The subsequent story of our “hero” only shows the sad progress of his decline into a vicious instrument of tyranny. He became the President of the Military Court—one of Stalin’s hanging judges. And his most famous victim in that role? None other than the same Marshal Tukhachevsky with whom he had helped to crush the sailors of Kronstadt. The Marshal, who had become the C-in-C of the Red Army, had fallen foul of Stalin’s megalomaniac fury and himself became a sacrifice to the executioner along with his wife and family—a grisly monument to Stalin’s “Communism” which, of course, evoked never a bleat of protest from the Communist Parties of Great Britain and the other western countries.

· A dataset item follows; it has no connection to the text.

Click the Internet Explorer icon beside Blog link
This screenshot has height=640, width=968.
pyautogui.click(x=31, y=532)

Finally Dybenko, having betrayed and butchered his former comrades in the service of this monstrous travesty of Communism himself found that he was caught in the net and in 1938 duly paid with his life in the Stalinist blood-bath. The lesson of all this bloodshed and double-dealing? Surely, none other than that no amount of heroism and even of sincerity (for it is certain that people like Dybenko at first believed in the rightness of their actions) can bring Socialism in a world where, as in Russia, the mass of the people do not understand or want it. The idea that a minority of Communists could lead the uneducated masses into the promised land was condemned as dangerous futility in these pages nearly 50 years ago. And how tragically the Russian workers have paid in blood and suffering for their folly.

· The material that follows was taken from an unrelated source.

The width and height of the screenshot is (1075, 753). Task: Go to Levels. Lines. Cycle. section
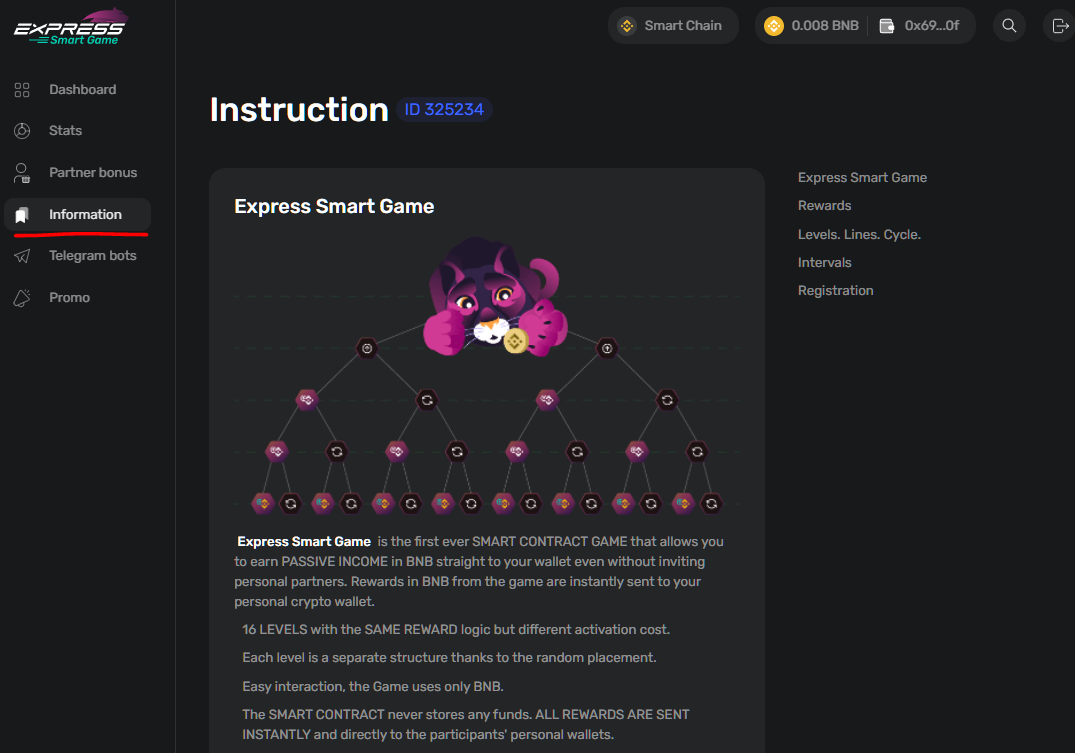click(x=859, y=235)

And what of the present? Does anyone really believe that Krushchev is leading the Russian State Capitalist machine towards Socialism? Why, only recently he was quoted as denouncing the principle of equality in wages which had always been an ostensible goal of the Bolsheviks, and defending “differentials” (and what differentials!) like any good capitalist. And whom does his regime rehabilitate when it condemns the days of Stalin? Democratic heroes? No, Communist murderers, the victims of other Communist murderers. And still the repression goes on as the executions for “economic crimes” and the continued barbaric imprisonment of people like the mistress of the writer Pasternak, and her daughter, abundantly testify.

One day, in Russia as in the rest of the world, there will be a Socialist revolution. But it will take place as a result of a majority of thinking Socialists deciding to end the capitalist regimes in all countries, not least in the Soviet Union.